>> Start

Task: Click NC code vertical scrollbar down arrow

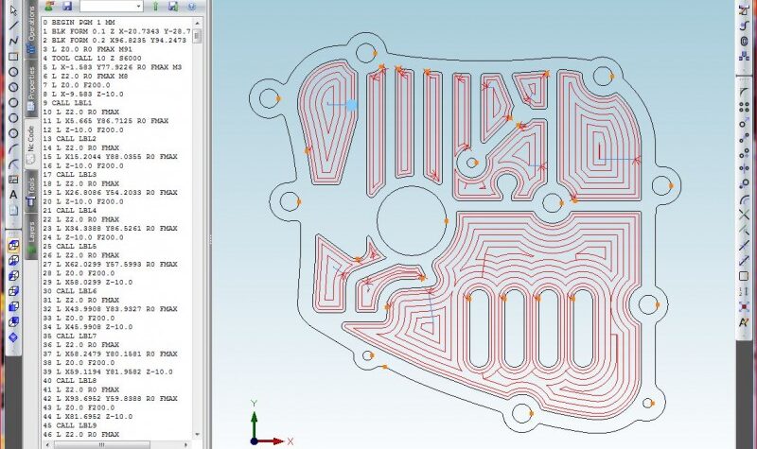Action: click(197, 433)
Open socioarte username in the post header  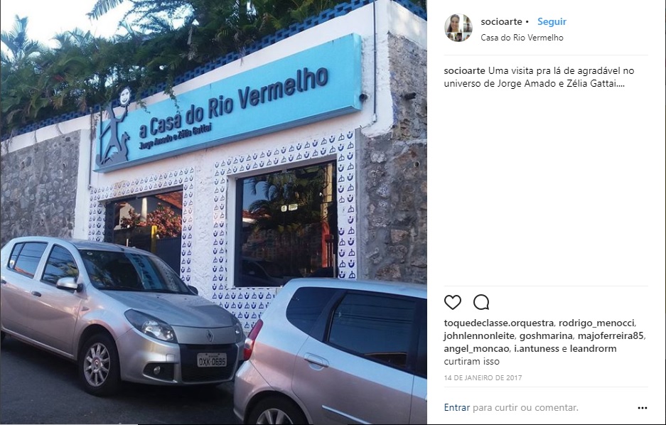(x=501, y=21)
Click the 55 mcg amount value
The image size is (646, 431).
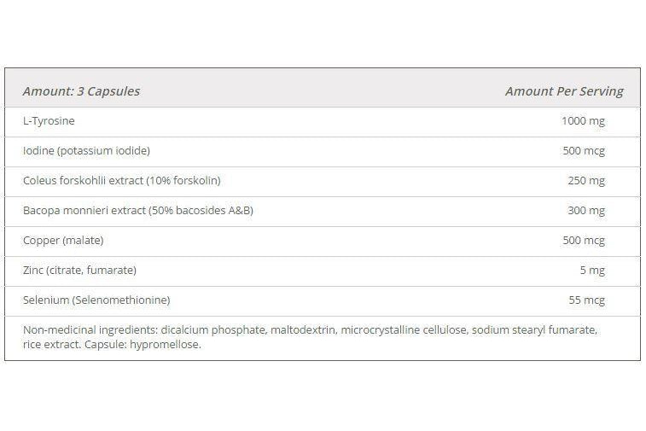[586, 300]
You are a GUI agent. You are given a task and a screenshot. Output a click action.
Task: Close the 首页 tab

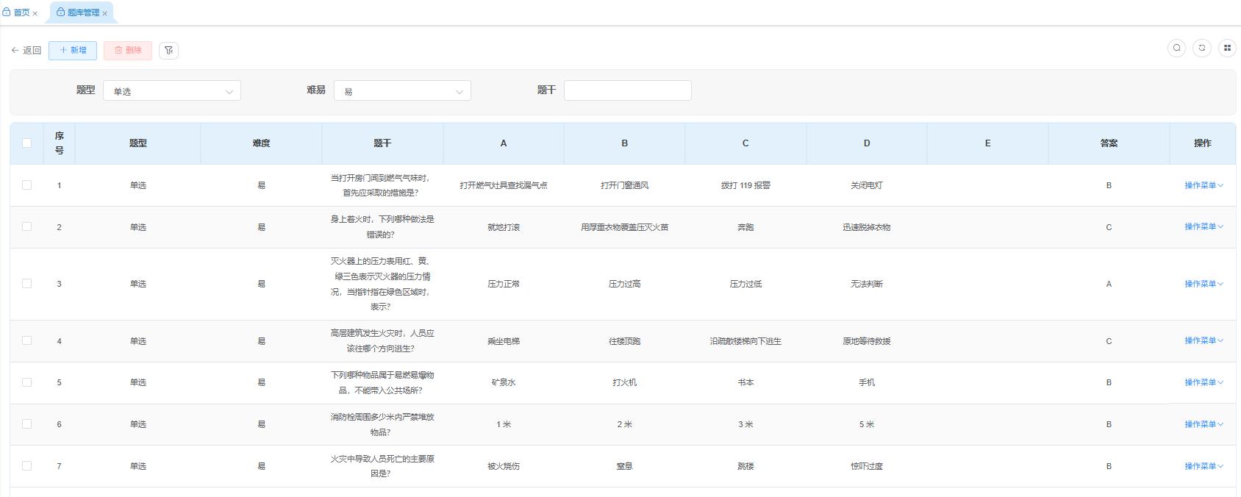coord(35,13)
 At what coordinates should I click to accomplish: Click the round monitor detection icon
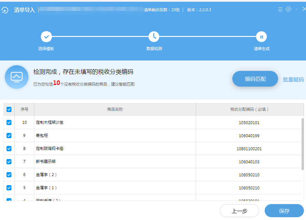click(x=17, y=77)
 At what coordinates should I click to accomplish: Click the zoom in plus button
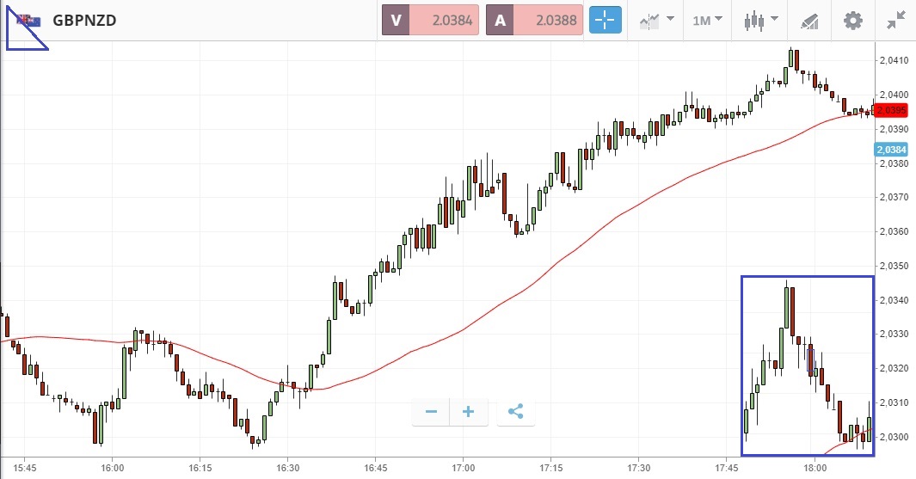point(469,412)
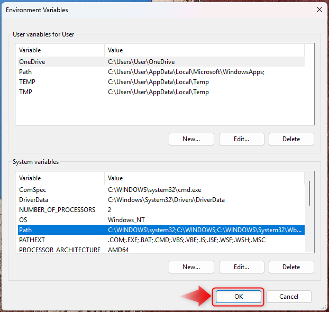Open Edit for the selected system variable

point(241,267)
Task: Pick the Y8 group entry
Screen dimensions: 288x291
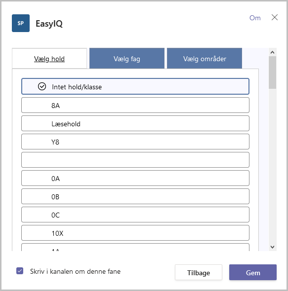Action: pos(135,142)
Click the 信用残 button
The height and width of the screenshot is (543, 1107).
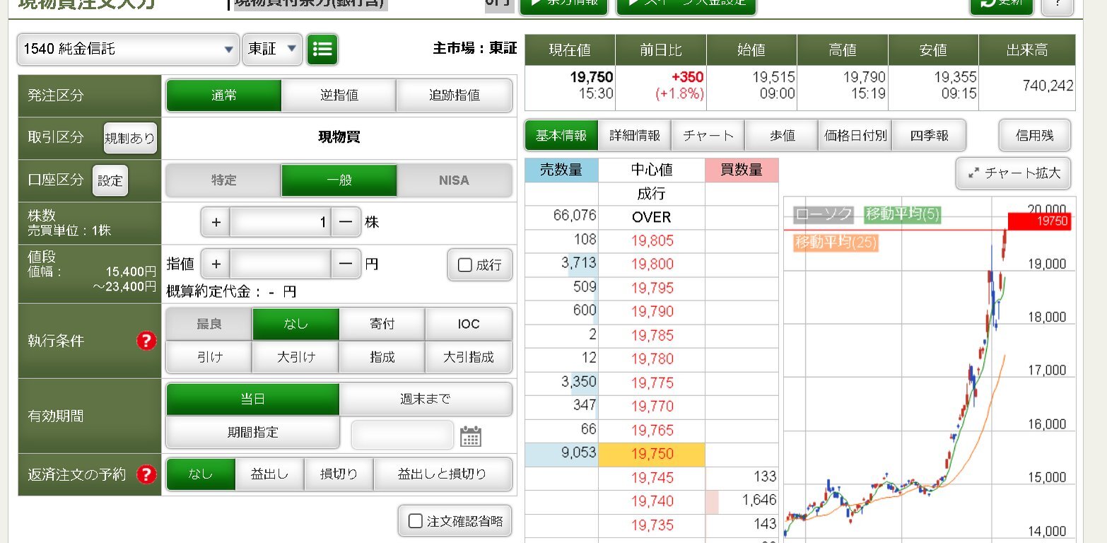pyautogui.click(x=1034, y=136)
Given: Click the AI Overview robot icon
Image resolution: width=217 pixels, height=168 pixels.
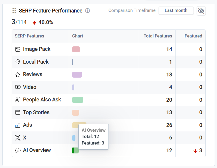Looking at the screenshot, I should [x=18, y=150].
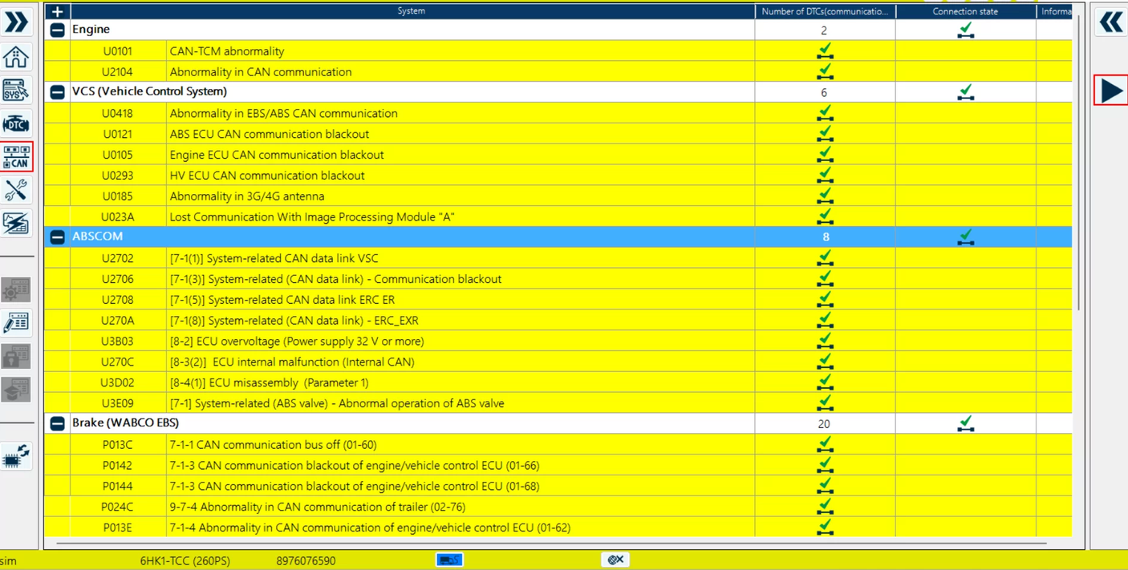Click the connection state check for Engine
The width and height of the screenshot is (1128, 570).
(965, 30)
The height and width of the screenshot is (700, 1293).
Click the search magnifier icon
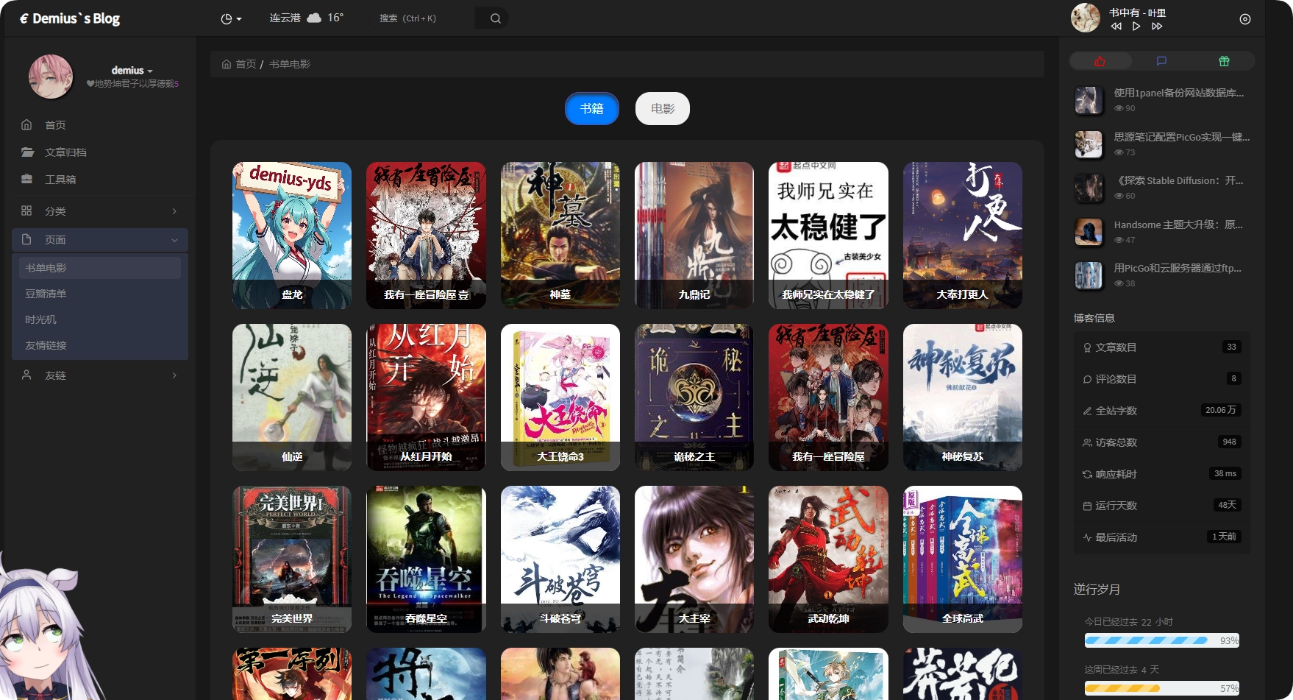[x=495, y=18]
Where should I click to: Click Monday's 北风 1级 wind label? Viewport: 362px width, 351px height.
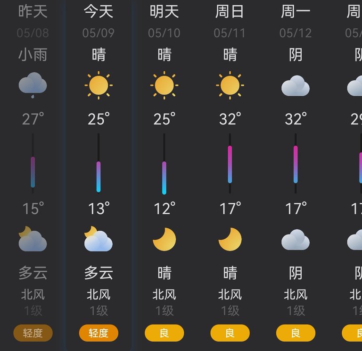(296, 302)
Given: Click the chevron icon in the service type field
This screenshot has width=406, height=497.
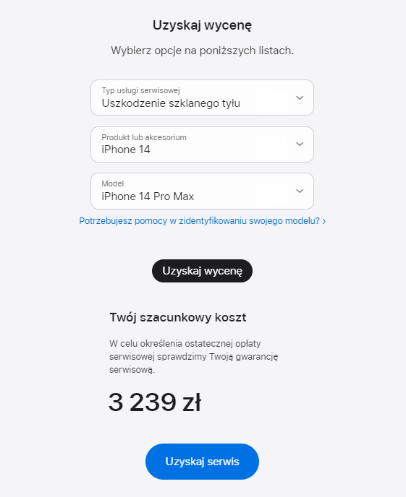Looking at the screenshot, I should click(x=300, y=98).
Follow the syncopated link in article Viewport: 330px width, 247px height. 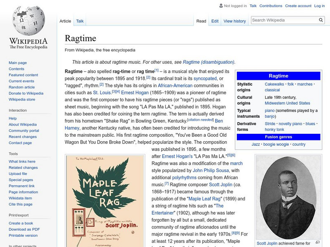point(205,78)

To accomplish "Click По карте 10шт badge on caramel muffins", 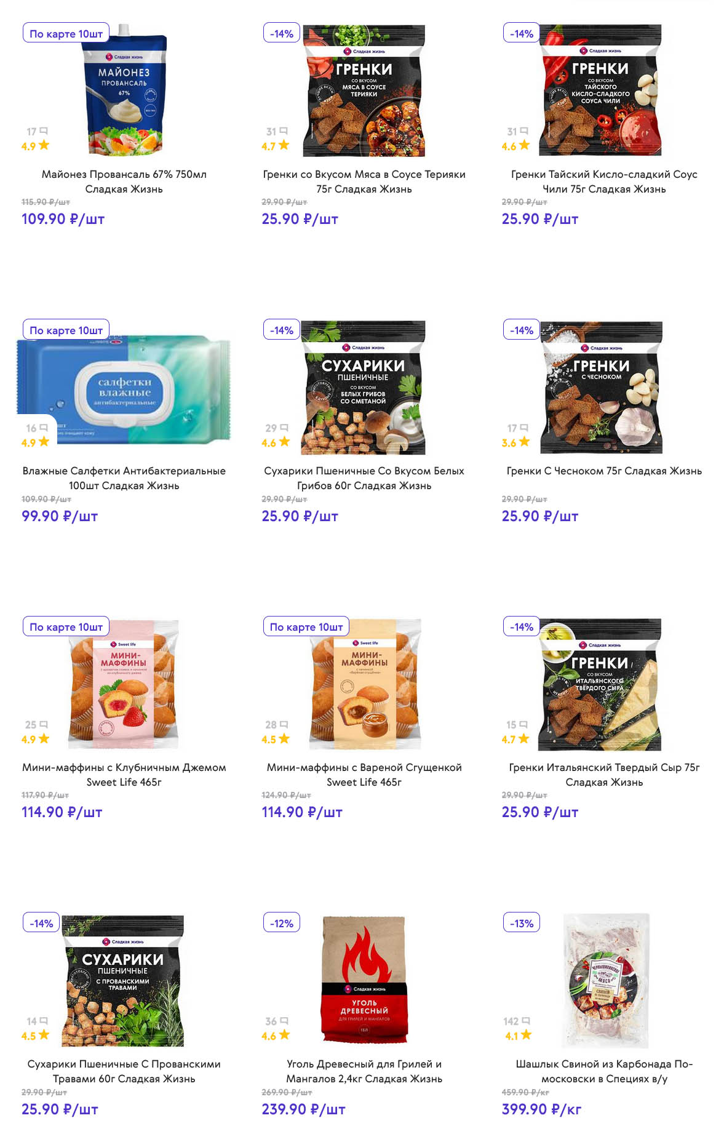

>> End

| GOAL |
Update the rows from the line containing "Click the 55 mcg amount value" up to and including the line containing "pyautogui.click(x=1034, y=136)", replacing "screenshot" with "screen capture" and leaving everything else unchanged. Reproduce only those lines, and omit the pictures.

| COMPLETED TASK |
Click the 55 mcg amount value
The image size is (646, 431).
[586, 300]
You are a GUI agent. You are given a task and a screen capture. Output a click action.
Task: Close the 首页 tab

coord(35,13)
 At what coordinates should I click to accomplish: Click the round monitor detection icon
click(x=17, y=77)
 At what coordinates should I click to accomplish: Click the zoom in plus button
point(469,412)
Open Edit for the selected system variable

point(241,267)
Task: Pick the Y8 group entry
Screen dimensions: 288x291
Action: pos(135,142)
Click the 信用残 button
The height and width of the screen capture is (543, 1107).
pyautogui.click(x=1034, y=136)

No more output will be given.